The tanker Sun Arrows loads its cargo of liquefied natural gas from the Sakhalin-2 project in the port of Prigorodnoye, Russia, on Oct. 29, 2021. For the U.S. at least, removing Russia’s most favored nation status is a mostly symbolic gesture. The U.S. ban that was announced last month on imports of Russian oil, gas and coal already eliminated about 60% of all U.S. imports from Russia. Photo by AP Photo/File.

The pandemic saw oil crash to the point where crude oil prices were negative, meaning that sellers had been paying buyers to buy their oil stock. A government buyout had often been suggested during this period, and has been the most recent signifier towards nationalization.  

Though legal architecture exists to take control of the oil industry via eminent domain, this may prove too extreme and controversial. Leveraging eminent domain will create large disruptions in oil and gas and will disorganize the system of production. Most likely a nationalization of oil will manifest in a buyout of ownership in oil and gas companies. The government does not need to seek 100% equity, as even a 51% ownership gives it enough power to direct the industry.  

Of course, one cannot forget the workers in this industry. An important driving force behind nationalization is the phasing out from fossil fuels to green energy, namely nuclear. It is unclear whether the market can successfully guide us into a future without environmental catastrophe.   

Oil companies currently plan to seek investment security rather than growth. I will invoke the same question again that I had last time: why should oil production rely on the confidence of investors? Regarding the recent market movements of oil and gas, and especially the continuous threat of environmental destruction, much doubt is sowed into free market theory in relation to oil.
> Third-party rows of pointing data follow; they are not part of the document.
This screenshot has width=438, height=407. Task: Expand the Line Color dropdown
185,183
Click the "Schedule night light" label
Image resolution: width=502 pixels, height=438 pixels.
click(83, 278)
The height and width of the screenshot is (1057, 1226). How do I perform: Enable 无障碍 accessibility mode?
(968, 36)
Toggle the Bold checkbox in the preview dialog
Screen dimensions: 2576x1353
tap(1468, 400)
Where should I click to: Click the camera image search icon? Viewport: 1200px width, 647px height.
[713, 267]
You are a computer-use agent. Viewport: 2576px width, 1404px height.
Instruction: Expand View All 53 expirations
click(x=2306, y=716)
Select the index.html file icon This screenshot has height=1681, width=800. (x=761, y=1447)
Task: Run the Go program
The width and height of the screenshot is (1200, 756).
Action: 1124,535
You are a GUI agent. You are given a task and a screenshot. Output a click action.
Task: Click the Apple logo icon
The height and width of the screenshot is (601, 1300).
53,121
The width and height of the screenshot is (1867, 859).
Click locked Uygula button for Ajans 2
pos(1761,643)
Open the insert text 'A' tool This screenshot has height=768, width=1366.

Consumers are only making their purchasing decisions based on their daily needs without considering the large scale effects of not only fossil fuel consumption but environmental impacts in all spending habits. 

To suggest simple government regulation does not suffice. Oil must be produced in national interests and must be emancipated from the business model. It is time to consider promoting oil into the collective interests of American citizens.  

3 COMMENTS

  1. If we want the government to reduce our dependency on oil and move us towards a more sustainable future, causing the government to run the oil companies would eventually have the opposite effect. I could easily see a future where a large part of the U.S. government’s budget is dependent on oil revenues if this were to occur. Holding oil companies to account for their actions would suddenly become immensely more complicated. I worry that this decision would have negative consequences for everyone, especially for the environment in which we all live.